Work to do. Pull out the stretch of the material from its first line through the line containing "Looking at the screenshot, I should 230,76.", reproducing each line word for word.

Excerpted data.
+ + + + +

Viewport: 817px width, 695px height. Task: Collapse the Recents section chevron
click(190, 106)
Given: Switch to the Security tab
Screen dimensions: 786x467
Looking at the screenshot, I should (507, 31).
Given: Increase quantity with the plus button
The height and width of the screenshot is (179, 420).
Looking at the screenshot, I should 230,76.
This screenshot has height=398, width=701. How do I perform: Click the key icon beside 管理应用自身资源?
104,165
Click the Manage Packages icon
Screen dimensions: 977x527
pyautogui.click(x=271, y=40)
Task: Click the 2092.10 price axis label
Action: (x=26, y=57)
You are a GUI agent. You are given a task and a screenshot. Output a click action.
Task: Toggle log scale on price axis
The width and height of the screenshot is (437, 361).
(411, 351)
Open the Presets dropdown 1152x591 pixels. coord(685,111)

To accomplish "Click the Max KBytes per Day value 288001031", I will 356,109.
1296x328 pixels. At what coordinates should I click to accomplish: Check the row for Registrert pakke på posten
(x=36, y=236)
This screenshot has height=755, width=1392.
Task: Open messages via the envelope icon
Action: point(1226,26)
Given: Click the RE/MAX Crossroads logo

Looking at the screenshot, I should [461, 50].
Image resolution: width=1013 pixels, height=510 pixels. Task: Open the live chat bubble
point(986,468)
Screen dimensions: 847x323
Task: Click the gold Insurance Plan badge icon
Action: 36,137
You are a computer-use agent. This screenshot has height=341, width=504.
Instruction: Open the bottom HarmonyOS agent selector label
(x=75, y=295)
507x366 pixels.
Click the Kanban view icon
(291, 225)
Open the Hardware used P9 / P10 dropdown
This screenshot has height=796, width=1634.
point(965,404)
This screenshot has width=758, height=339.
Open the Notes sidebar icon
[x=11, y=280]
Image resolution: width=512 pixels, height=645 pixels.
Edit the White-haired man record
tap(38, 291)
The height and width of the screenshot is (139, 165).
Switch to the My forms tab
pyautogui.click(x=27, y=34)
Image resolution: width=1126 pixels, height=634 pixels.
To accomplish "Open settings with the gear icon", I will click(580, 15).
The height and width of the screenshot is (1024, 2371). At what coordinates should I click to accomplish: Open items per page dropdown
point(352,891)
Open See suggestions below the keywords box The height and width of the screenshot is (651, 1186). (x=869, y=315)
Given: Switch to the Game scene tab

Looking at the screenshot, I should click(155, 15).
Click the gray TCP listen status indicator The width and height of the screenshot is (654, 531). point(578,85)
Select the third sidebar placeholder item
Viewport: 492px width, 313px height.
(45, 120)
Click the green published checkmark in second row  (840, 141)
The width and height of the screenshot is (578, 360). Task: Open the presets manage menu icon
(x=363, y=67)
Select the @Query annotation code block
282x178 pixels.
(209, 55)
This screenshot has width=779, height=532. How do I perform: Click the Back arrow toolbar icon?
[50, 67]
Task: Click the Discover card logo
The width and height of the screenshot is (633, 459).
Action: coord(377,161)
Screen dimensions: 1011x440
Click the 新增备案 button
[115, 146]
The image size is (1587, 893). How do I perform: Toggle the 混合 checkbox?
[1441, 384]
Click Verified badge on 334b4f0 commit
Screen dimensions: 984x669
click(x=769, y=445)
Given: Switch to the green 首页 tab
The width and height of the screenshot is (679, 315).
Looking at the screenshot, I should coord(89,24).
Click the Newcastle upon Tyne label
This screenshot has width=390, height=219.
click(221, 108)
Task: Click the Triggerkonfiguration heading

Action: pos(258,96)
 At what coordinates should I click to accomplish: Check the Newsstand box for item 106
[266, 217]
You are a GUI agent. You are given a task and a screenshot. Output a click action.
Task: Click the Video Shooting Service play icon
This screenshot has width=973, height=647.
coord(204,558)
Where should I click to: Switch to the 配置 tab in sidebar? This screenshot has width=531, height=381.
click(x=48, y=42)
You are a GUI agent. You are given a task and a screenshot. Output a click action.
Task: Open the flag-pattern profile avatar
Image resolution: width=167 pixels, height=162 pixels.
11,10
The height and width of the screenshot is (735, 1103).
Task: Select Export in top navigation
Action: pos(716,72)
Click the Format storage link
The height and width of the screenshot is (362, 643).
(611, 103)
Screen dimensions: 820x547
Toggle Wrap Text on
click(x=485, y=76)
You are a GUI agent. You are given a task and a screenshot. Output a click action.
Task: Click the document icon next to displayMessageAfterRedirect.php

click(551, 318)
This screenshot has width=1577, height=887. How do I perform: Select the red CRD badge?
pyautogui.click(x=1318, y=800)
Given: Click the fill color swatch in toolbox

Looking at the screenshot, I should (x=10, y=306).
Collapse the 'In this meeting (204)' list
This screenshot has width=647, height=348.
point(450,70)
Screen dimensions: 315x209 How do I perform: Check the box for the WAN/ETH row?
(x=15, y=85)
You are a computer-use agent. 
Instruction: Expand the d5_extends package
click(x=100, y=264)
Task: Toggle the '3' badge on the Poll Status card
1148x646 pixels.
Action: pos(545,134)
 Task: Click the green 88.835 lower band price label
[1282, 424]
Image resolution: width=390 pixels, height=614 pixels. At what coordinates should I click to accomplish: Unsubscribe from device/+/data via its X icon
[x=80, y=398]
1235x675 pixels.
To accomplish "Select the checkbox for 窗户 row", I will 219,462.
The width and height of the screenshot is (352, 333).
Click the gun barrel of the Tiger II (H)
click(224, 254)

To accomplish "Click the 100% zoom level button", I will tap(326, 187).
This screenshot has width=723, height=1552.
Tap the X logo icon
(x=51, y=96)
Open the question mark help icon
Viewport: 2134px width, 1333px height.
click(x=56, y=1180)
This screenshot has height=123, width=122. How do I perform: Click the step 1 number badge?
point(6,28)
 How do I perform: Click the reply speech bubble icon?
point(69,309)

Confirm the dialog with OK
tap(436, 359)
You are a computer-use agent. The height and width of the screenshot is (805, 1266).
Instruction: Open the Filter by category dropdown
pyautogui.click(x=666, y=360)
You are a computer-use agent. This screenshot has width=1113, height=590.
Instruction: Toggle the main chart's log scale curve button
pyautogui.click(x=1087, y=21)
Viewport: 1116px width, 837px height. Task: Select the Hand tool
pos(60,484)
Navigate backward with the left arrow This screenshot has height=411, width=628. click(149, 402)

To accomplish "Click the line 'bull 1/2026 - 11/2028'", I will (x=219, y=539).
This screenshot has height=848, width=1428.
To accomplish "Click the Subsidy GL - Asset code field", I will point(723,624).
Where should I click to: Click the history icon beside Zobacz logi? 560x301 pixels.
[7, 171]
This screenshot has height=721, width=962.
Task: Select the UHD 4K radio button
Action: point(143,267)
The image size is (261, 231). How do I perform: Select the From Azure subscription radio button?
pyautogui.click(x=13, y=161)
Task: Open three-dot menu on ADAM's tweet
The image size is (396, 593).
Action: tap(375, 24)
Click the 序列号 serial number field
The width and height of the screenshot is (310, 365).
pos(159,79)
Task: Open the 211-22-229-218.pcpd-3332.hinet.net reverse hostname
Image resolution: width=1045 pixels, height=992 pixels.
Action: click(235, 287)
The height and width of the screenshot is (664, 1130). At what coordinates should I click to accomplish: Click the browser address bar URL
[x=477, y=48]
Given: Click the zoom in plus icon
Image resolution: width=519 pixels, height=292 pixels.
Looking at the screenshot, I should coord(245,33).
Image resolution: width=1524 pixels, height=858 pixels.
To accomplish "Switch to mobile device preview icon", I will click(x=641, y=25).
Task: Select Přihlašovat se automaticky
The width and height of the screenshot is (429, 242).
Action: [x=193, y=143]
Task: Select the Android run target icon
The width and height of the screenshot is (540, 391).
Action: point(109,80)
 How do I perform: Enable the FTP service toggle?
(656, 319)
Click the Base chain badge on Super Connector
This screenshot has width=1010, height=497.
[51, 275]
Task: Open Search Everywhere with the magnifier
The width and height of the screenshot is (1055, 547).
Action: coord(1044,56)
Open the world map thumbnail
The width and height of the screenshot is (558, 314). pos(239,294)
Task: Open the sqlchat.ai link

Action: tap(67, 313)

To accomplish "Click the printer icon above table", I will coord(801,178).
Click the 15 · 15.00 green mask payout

+ + + + +

Result.
Viewport: 817px width, 695px height. Task: Collapse the Recents section chevron
click(190, 106)
Given: Switch to the Security tab
Screen dimensions: 786x467
Looking at the screenshot, I should (507, 31).
Given: Increase quantity with the plus button
The height and width of the screenshot is (179, 420).
Looking at the screenshot, I should 230,76.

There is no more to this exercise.